[DATASET EXCERPTS]:

※

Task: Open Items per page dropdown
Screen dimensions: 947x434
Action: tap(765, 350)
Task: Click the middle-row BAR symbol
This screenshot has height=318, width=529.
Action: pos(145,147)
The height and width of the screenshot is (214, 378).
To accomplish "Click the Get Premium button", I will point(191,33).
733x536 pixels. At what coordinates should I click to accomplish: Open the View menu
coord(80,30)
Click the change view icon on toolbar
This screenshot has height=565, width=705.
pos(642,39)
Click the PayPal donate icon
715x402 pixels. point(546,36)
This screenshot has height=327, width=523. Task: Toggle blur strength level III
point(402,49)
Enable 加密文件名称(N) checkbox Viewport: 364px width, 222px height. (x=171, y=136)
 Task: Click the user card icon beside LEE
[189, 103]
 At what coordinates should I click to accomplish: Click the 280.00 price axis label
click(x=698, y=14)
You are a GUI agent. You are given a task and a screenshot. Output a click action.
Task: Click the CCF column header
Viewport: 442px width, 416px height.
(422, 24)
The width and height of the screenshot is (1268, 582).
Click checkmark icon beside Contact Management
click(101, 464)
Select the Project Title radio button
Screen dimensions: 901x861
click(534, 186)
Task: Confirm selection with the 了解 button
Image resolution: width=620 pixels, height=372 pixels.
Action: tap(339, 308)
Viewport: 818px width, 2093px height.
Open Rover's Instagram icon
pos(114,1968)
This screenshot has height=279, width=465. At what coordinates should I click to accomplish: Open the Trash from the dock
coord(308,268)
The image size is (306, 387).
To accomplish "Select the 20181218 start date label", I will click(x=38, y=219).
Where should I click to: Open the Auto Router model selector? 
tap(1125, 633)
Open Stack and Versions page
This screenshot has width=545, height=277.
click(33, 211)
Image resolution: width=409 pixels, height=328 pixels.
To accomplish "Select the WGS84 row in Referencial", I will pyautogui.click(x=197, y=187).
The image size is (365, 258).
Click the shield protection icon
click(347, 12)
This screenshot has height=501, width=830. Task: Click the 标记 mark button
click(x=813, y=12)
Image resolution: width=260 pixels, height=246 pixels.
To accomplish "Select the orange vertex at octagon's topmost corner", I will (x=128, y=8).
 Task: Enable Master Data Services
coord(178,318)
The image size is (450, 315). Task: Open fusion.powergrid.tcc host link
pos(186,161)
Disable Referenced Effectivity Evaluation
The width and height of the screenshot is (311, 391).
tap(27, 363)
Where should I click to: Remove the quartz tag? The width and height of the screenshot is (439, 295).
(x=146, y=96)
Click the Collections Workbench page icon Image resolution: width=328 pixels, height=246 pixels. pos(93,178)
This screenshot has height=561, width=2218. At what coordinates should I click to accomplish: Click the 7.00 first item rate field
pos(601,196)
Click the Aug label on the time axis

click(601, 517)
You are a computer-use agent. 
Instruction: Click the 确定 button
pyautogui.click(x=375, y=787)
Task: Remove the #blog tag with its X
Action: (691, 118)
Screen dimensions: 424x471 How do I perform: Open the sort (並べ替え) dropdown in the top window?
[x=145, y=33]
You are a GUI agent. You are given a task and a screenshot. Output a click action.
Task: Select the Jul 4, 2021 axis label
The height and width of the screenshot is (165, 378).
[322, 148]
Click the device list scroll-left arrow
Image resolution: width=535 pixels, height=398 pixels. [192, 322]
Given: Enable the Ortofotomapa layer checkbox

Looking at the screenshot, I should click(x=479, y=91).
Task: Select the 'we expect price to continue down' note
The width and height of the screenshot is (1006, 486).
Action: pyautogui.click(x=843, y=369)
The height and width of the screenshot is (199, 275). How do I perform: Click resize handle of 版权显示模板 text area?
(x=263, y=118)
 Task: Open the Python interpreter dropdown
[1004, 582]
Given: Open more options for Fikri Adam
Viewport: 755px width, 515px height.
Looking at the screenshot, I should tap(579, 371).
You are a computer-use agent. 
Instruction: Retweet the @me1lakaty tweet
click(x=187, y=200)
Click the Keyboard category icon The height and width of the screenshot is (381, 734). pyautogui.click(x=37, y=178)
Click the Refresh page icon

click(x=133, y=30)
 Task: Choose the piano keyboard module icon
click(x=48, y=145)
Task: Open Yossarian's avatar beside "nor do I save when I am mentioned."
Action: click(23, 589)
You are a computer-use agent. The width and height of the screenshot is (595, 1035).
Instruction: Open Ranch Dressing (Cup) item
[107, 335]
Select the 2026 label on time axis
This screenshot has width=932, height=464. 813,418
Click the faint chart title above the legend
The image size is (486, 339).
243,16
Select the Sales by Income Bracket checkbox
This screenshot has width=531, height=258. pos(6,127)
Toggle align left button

※

[EXERCISE PROMPT]: Return verbatim each line from the one that mentions "Task: Choose the piano keyboard module icon" to the end of the entries, inclusive.

[RESPONSE AREA]:
 Task: Choose the piano keyboard module icon
click(x=48, y=145)
Task: Open Yossarian's avatar beside "nor do I save when I am mentioned."
Action: click(23, 589)
You are a computer-use agent. The width and height of the screenshot is (595, 1035).
Instruction: Open Ranch Dressing (Cup) item
[107, 335]
Select the 2026 label on time axis
This screenshot has width=932, height=464. 813,418
Click the faint chart title above the legend
The image size is (486, 339).
243,16
Select the Sales by Income Bracket checkbox
This screenshot has width=531, height=258. pos(6,127)
Toggle align left button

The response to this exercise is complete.